Hence her doing that thing we tend to do of 'shouting at everyone'...especially as they were rushing into school?

I do think separate school runs is a good idea for all concerned really.

JaxTellerIsMyFriend · 21/03/2012 11:40

so your DS waited a few minutes to punch the girl in the stomach? To me that is a planned thing and this sort of anger/aggression needs sorting out.

If that had been my child/ren they would all have got into trouble and I would TELL them to get their feet off the headrest or we wouldnt be going anywhere. And yes, I would stop the car, pull over and tell them to keep their feet down.

SaraBellumHertz · 21/03/2012 12:45

Jax I'm not denying any of that Hmm. But it's not really the issue.

We drive to school on a multi lane highway. They are told not to put their feet up but it is far safer to let it go than it would be to pull over on the hard shoulder.

OP posts:
mrspepperpotty · 21/03/2012 13:48

It does sound like six of one and half a dozen of the other, so I agree your friend should have told off both children, not just your DS. But I also agree with Worra that if she saw the punch but didn't see the kick we all tend to come down harder on behaviour we have actually observed ourselves.

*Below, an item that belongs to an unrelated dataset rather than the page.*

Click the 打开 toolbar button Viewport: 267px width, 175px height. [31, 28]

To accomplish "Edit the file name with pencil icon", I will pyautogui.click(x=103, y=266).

It's not worth ruining a friendship over in my opinion.

JaxTellerIsMyFriend · 21/03/2012 13:52

I dont care if you drive your children to school. That isnt the issue here.

It does sound like both children were at fault. If you are friends with this other mum then you should be able to say your son was upset. But not something that is worth falling out over.

To be honest, the feet on the headrest bugs me more, but that is a safety issue/behavioural issue and is up to you to sort out. It is annoying if the person behind you continually digs their feet into your back, even more so if at your head, so I would be telling them to pack it in.